Nor do the facts make reasonable any supposed belief on Simmons' part that her employer had been violating the FCA. Simmons and Lee disagreed about how to interpret NHSN guidelines regarding ICU bed counting. The disagreement does not support that Capital Health was attempting to fraudulently obtain government payments based on this bed count. ECF No. 5 ¶¶ 37, 41. Voicing “concerns about regulatory non-compliance” alone does not make plausible that an employee reasonably believed her employer was violating the FCA. Cf. Grant, 912 F.3d at 202 (finding employee had engaged in protected activity when he alleged “specific illegal, fraudulent conduct against the government” instead of mere regulatory non-compliance). See also Potter v. CASA de Maryland, No. PX-16-0475, 2018 WL 1183659, at *9 (D. Md. Mar. 6, 2018) (“Potter fails to allege facts from which the Court could infer that a reasonable employee in Potter's shoes objectively and reasonably could believe an FCA violation would occur.”) (emphasis in original). Thus, as pleaded, Simmons expressed disagreement over interpreting NHSN guidelines does not constitute “protected activity” under the FCA retaliation provision.
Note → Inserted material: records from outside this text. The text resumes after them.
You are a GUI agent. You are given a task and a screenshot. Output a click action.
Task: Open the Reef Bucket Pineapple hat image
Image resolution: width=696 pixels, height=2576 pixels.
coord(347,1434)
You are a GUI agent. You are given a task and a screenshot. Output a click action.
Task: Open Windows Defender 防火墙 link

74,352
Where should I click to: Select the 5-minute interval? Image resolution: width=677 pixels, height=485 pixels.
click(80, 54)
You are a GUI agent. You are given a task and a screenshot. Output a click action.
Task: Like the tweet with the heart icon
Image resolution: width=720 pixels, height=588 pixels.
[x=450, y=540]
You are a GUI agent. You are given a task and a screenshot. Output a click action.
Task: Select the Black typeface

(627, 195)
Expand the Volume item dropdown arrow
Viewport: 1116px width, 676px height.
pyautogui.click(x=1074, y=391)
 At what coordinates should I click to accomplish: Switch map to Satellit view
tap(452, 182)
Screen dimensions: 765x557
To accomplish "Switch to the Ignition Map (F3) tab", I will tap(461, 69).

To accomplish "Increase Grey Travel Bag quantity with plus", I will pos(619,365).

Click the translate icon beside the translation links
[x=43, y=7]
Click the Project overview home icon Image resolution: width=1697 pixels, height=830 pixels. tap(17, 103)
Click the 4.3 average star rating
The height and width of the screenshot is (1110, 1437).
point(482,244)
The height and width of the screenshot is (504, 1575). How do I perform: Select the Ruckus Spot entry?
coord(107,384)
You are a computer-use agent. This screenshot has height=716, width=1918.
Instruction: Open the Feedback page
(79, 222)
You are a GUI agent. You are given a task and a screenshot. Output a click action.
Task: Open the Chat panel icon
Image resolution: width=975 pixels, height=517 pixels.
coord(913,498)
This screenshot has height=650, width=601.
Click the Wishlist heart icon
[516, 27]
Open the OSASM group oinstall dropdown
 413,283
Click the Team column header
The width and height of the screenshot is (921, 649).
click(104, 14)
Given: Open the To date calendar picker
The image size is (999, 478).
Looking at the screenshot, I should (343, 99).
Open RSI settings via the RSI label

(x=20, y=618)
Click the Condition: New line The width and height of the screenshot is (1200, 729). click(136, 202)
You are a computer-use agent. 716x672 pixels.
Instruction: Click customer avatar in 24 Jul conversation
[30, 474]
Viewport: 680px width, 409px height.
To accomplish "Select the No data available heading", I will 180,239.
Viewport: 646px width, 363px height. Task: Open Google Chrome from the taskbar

Alternatively, even assuming Simmons engaged in protected activity, the Complaint fails to allege plausibly that Capital Health was on notice of her protected activity. As to this notice prong, the plaintiff must make plausible that her “words and acts” in opposing the FCA violation “are sufficiently suggestive of fraud or falsity such that the employer knew or should have known that FCA litigation was a reasonable possibility.” Mason v. Netcom Techs., Inc., No. PWG-20-03558, 2021 WL 4286535, at *4 (D. Md. Sept. 21, 2021) (citing Potter, 2018 WL 1183659, at *8). Here, Simmons framed her objection to Lee's counting method as “inappropriate” or “adverse” to NHSN guidelines; she never said anything suggesting that this regulatory breach was fodder for committing an FCA violation. ECF No. 5 ¶¶ 37-38, 63. And although Simmons “refused to submit falsified numbers” generally, no facts shed light on when, where, or to whom she would be submitting such “falsified numbers” sufficient to put Defendant on notice that her refusal constitutes opposition to an FCA violation. Thus, Simmons' general objection to these numbers alone does not make plausible “that FCA litigation was a reasonable possibility.” Mason, 2021 WL 4286535, at *4 (internal citation and quotations omitted).
In sum, the core of this claim, viewed most favorably to Simmons, amounts to a mere disagreement over the proper way to count ICU beds pursuant to pertinent regulatory guidelines. This does not make plausible an FCA retaliation cause of action. Nor can the Court see how Simmons could cure these pleading defects. Thus, Count III must be dismissed with prejudice.
IV. Conclusion
The Court grants Defendant's motion to dismiss Counts II and III with prejudice. The Court dismisses Simmons' failure to accommodate claim under the ADA (Count I) without prejudice. Plaintiff shall have fourteen days from the date of this Opinion and Order to amend her Complaint as to this claim. A separate order follows.